Aeroportos de Moçambique registam primeiros lucros em anos

Os Aeroportos de Moçambique (AdM) tiveram resultados líquidos positivos em 2025, alcançando lucros de 637 milhões de meticais, depois de vários anos consecutivos de prejuízos.

Aliás, em 2024, a empresa tinha encerrado o exercício com perdas de 1,53 mil milhões de meticais. Entretanto, o ano passado foi de maior movimento de passageiros depois da pandemia, o que influenciou os resultados.

Estavam previstos rendimentos e ganhos no montante de 4,6 mil milhões, mas estes atingiram mais de 5,8 mil milhões, um cumprimento acima de 126 por cento.

De acordo com a administração, a recuperação financeira resulta, em grande medida, também, da regularização da dívida da Linhas Aéreas de Moçambique (LAM) que era considerada de perdas por imparidade.

Este factor permitiu que os resultados operacionais passassem de um saldo negativo de 583 milhões de meticais, em 2024, para um resultado positivo de pouco mais de 1,1 mil milhões de meticais em 2025.

O Instituto de Gestão das Participações do Estado (IGEPE) realizou, em 2025, um encontro de contas entre créditos da AdM sobre a LAM e dívidas ao Estado, e a outras entidades públicas, no valor de 3,78 mil milhões de meticais.

A operação permitiu a reversão de imparidades anteriormente registadas, no montante de 2,48 mil milhões de meticais, contribuindo decisivamente para a melhoria dos resultados financeiros.

Apesar do regresso aos lucros, a auditoria alerta para a existência de uma “incerteza material” quanto à continuidade da empresa.

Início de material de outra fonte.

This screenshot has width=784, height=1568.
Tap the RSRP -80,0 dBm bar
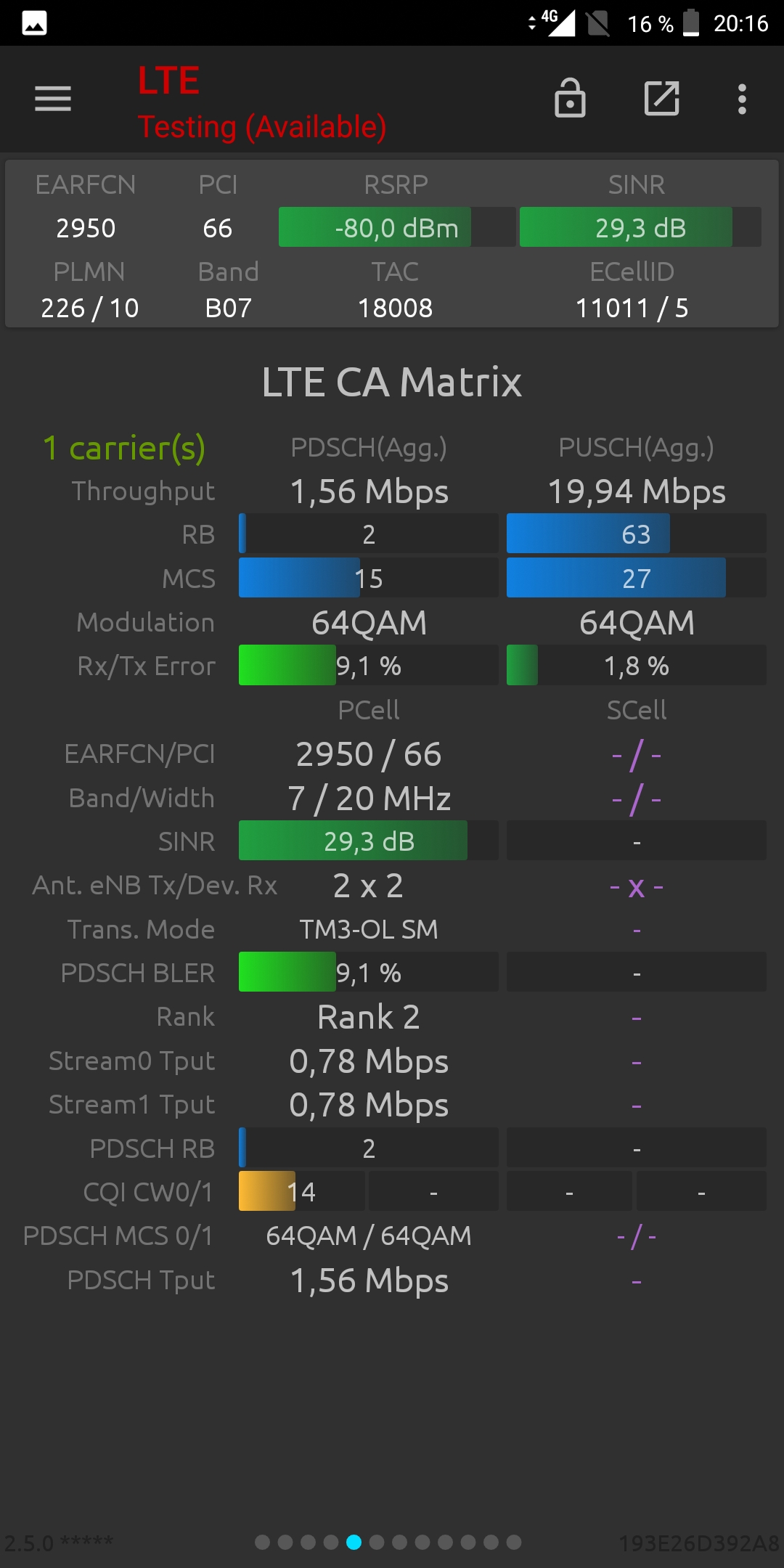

No final de 2025, a AdM apresentava um capital próprio negativo de 857 milhões de meticais, além de passivos correntes superiores aos activos correntes.

A empresa mantém ainda créditos sobre a LAM avaliados em 1,12 mil milhões de meticais, permanecendo dependente do apoio financeiro do Estado.

O volume de negócios recuou menos cinco por cento face a 2024 e 23% abaixo do previsto. As receitas aeronáuticas, diminuíram 6,7 por cento, fixando-se em 2,57 mil milhões de meticais, enquanto as receitas não-aeronáuticas cresceram 10 por cento, para 290 milhões de meticais. A empresa refere que está a trabalhar com consultores para encontrar soluções com vista a assegurar a viabilidade da empresa e garantir que a mesma continue a operar sem sobressaltos.